start READING PASSAGE
With damage like you described, there's a good chance that you've also damaged some of the lobes on the cam itself. The only way to be sure is to check each lobe profile with a dial indicator set up to verify that the lobe lift and timing events still match the cam manufacturer's specs, and also visually inspect the lobes themselves for physical damage/gouges. I'd also inspect all the lifter bores to make sure you haven't cracked or otherwise damaged any.

Bear


----------



## Indecision (Oct 24, 2010)

BearGFR, great post!


----------



## tyler t (Aug 15, 2010)

dont mind me i dont know what im talking about. there adjustable and thats what i torqued to 20 ft lbs. the cams fine and so is everything else. the back fire was caused by the lack of crank case ventilation and not having a pcv valve . and the pushrods were bent from the improper valve lash adjustment. its all good now. its all back together in the car. my fault for not reading the torque specs correct. it says 20 ft lbs for (non adjustable rockers) so how it that "Way too thight"?


----------



## BearGFR (Aug 25, 2008)

tyler t said:


> dont mind me i dont know what im talking about. there adjustable and thats what i torqued to 20 ft lbs. the cams fine and so is everything else. the back fire was caused by the lack of crank case ventilation and not having a pcv valve . and the pushrods were bent from the improper valve lash adjustment. its all good now. its all back together in the car. my fault for not reading the torque specs correct. it says 20 ft lbs for (non adjustable rockers) so how it that "Way too thight"?


It just doesn't make sense that even severe crankcase pressure would cause a backfire. I'd be very suspicous of whoever is telling you that.

Where are you getting your information about "torque to 20 ft lbs"? That's suspect because any torque reading you're able to get on the rocker ball nut is going to be influenced by valve spring pressure and the "tightness" of the crimp on the nut itself. What you're trying to accomplish by setting the "lash" on a hydraulic lifter isn't really "lash", it's lifter preload. You're trying to set the lifters so that the small hydraulic piston inside each lifter is adjusted so that it rides on a cushion of pressurized oil throughout the engine's rpm range - tight enough so that it doesn't bump into the snap ring at the top of the lifter's outer body (so it runs quietly and doesn't "tick"), but not so tight that it bottoms out inside the lifter body (and in so doing screws up valve timing, bends pushrods, and damages other valve train parts). The spring inside each lifter and the various oil holes are calibrated to allow this internal piston to "float" on a cushion of oil at a constant height, provided that the spring preload is properly adjusted. The proper way to adjust them is to follow the method I posted previously. Trying to use a torque wrench won't give you a consistent and reliable result, cylinder to cylinder.

The fact that you were getting backfiring and also bent pushrods is what tells me you had them adjusted "way too tight". You were driving the valve springs into coil bind, meaning that the valve springs physically could not compress any further, and still trying to push them more so something had to give - in this case, that meant the weakest link in the chain - the pushrods bent. Having them that tight also meant the intake valves were closing extremely "late" in the cycle, perhaps even not completely closing at all, by the time the spark plug fired - and that's what caused your backfire.

Bear


----------



## tyler t (Aug 15, 2010)
end READING PASSAGE
start GIVEN ENTRIES
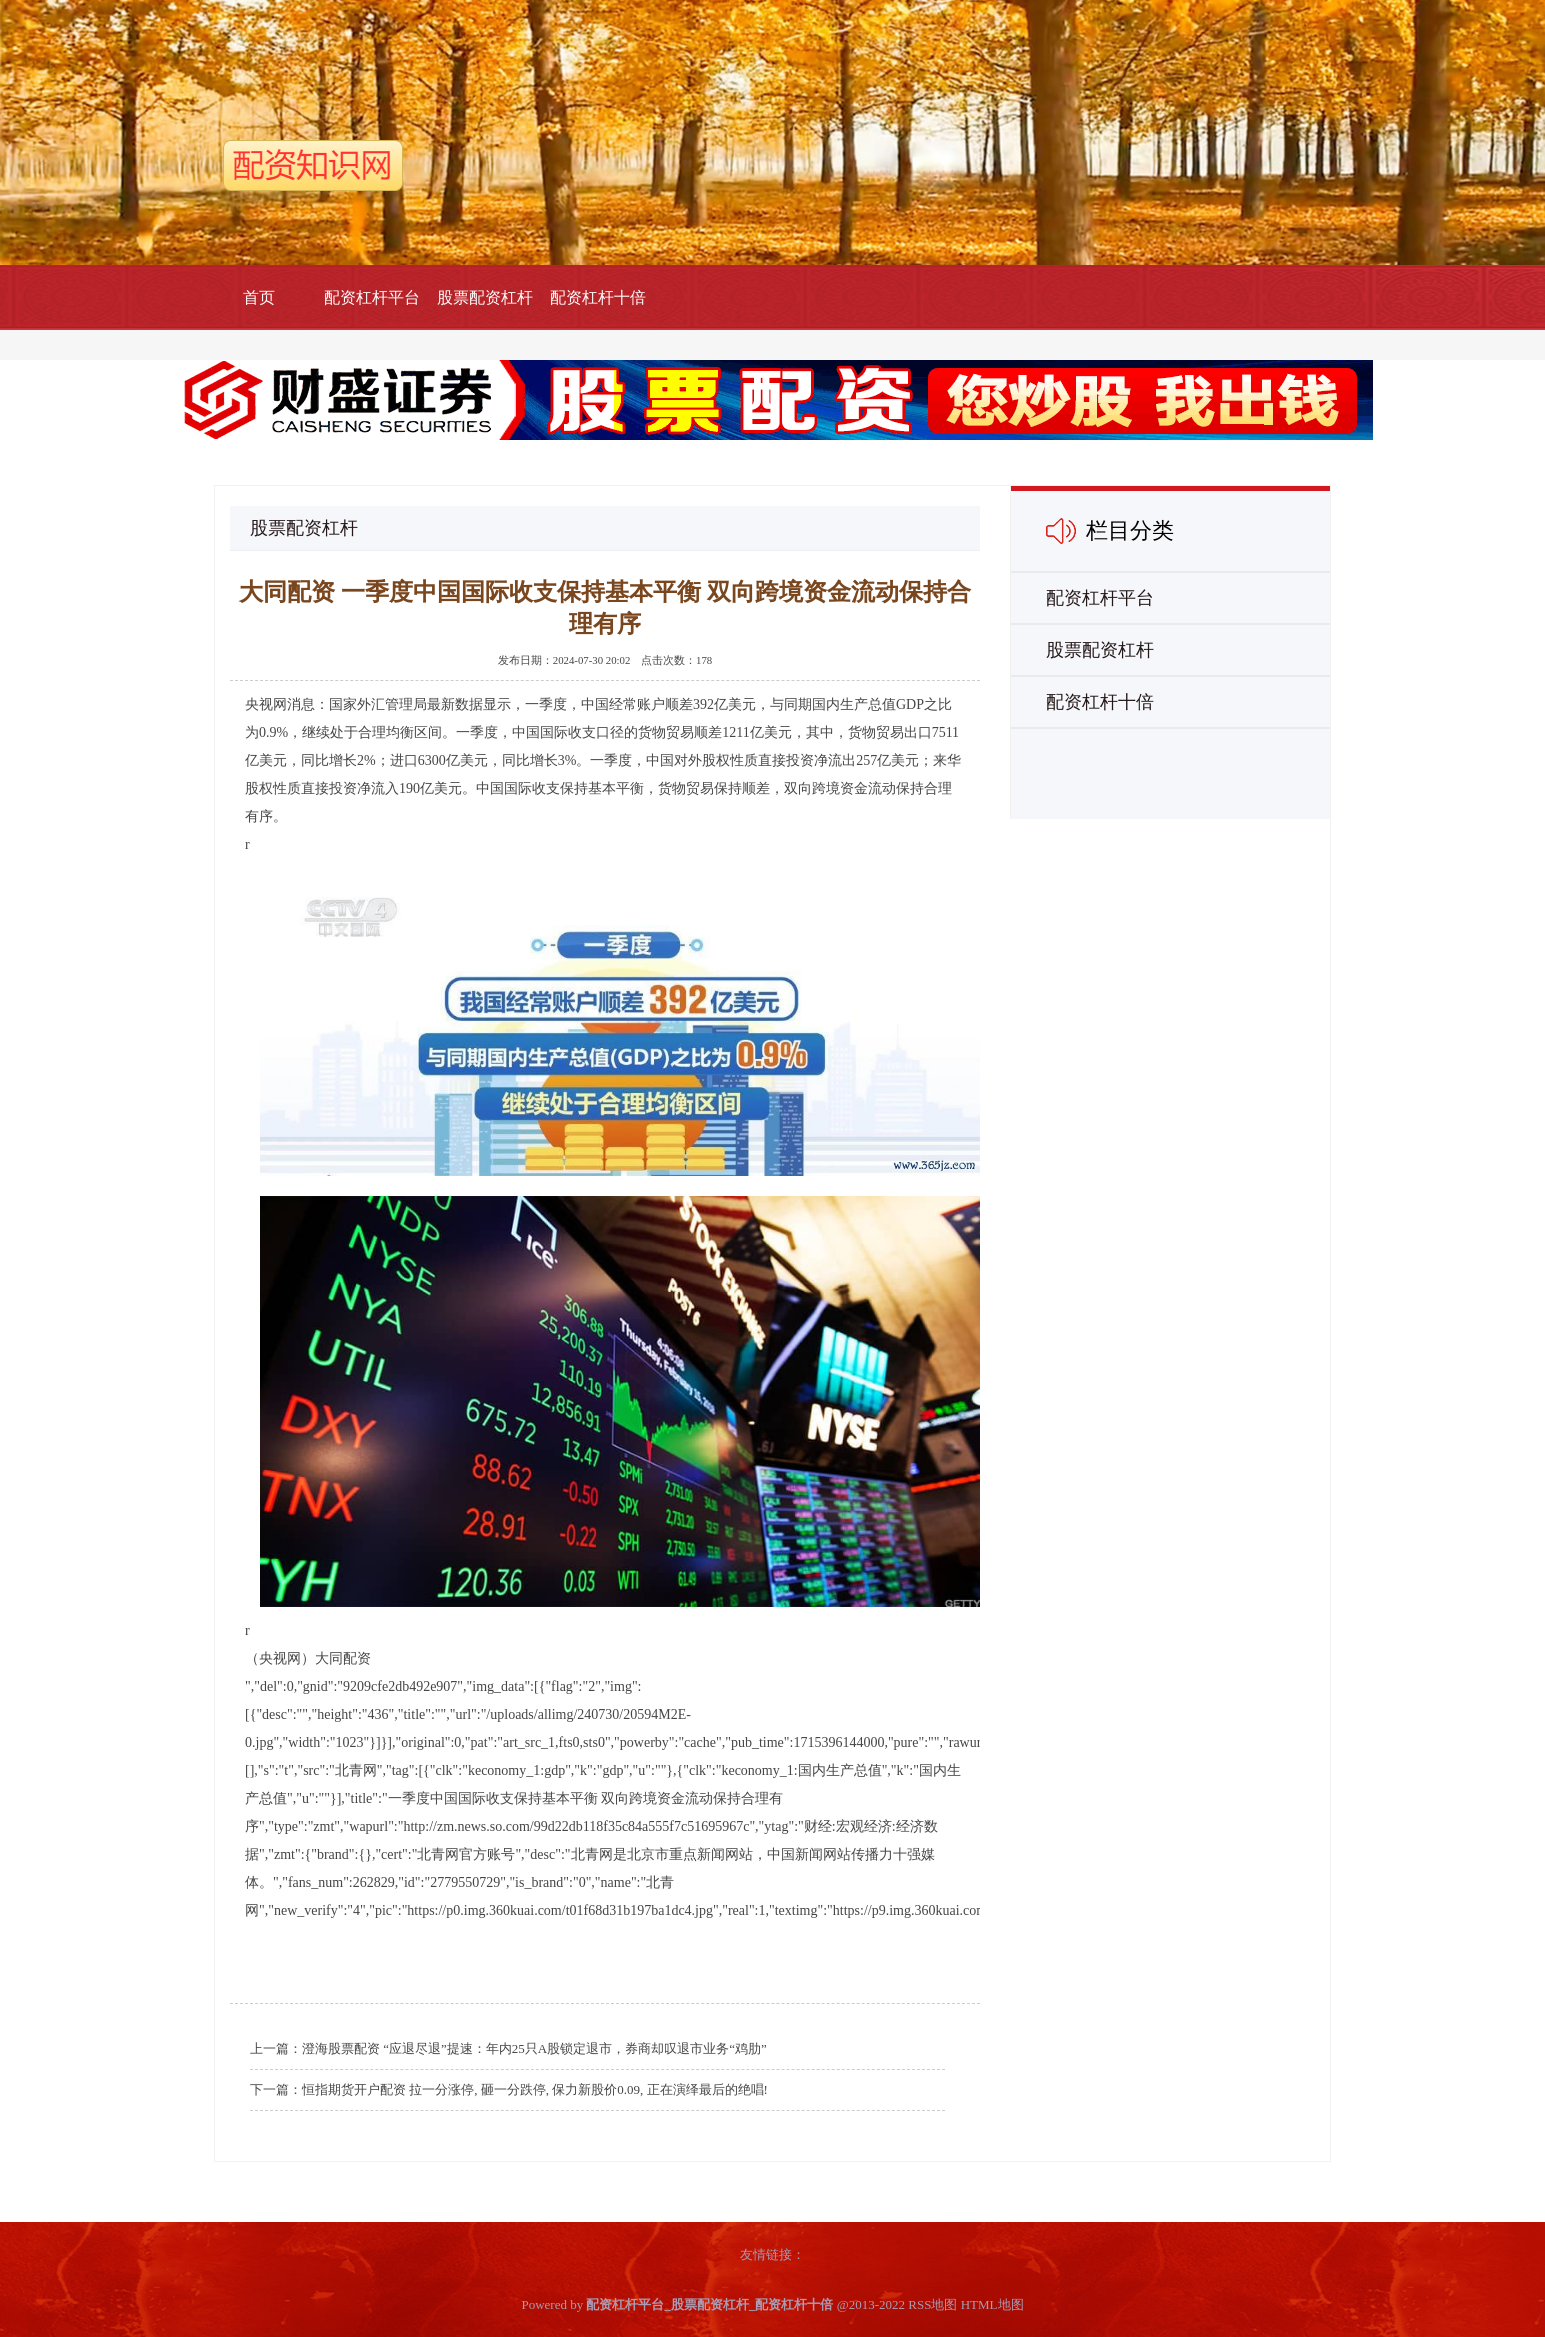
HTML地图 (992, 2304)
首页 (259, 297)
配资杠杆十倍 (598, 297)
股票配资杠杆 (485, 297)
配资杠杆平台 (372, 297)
end GIVEN ENTRIES
start GIVEN ENTRIES
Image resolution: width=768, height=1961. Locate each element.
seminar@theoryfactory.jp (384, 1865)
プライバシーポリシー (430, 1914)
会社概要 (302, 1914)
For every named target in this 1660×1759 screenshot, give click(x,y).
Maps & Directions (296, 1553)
end GIVEN ENTRIES
start GIVEN ENTRIES
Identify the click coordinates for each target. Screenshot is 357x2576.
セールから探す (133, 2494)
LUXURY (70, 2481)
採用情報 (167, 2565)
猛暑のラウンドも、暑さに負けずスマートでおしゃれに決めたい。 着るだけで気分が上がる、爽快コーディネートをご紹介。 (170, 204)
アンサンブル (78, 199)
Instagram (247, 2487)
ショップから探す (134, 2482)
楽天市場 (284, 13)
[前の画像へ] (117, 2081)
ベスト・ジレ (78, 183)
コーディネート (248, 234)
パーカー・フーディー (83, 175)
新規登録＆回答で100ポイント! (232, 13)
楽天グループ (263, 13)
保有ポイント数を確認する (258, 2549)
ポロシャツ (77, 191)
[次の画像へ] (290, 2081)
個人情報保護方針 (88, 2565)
end GIVEN ENTRIES
WHAT TO DO
A - Please return everything in the valve lash thread from "## BearGFR (Aug" down to "telling you that.".
B - Answer these questions using the valve lash thread:
(i) What tool should be set up to check each lobe profile on the cam?
(ii) In the thread, what did the poster who bent pushrods say caused them to bend?
(iii) On a hydraulic lifter, what is actually being set instead of true lash?
The rows have no connection to the valve lash thread.

OUTPUTS BY TASK
A -
## BearGFR (Aug 25, 2008)

tyler t said:


> dont mind me i dont know what im talking about. there adjustable and thats what i torqued to 20 ft lbs. the cams fine and so is everything else. the back fire was caused by the lack of crank case ventilation and not having a pcv valve . and the pushrods were bent from the improper valve lash adjustment. its all good now. its all back together in the car. my fault for not reading the torque specs correct. it says 20 ft lbs for (non adjustable rockers) so how it that "Way too thight"?


It just doesn't make sense that even severe crankcase pressure would cause a backfire. I'd be very suspicous of whoever is telling you that.

B -
(i) A dial indicator.
(ii) The improper valve lash adjustment.
(iii) Lifter preload.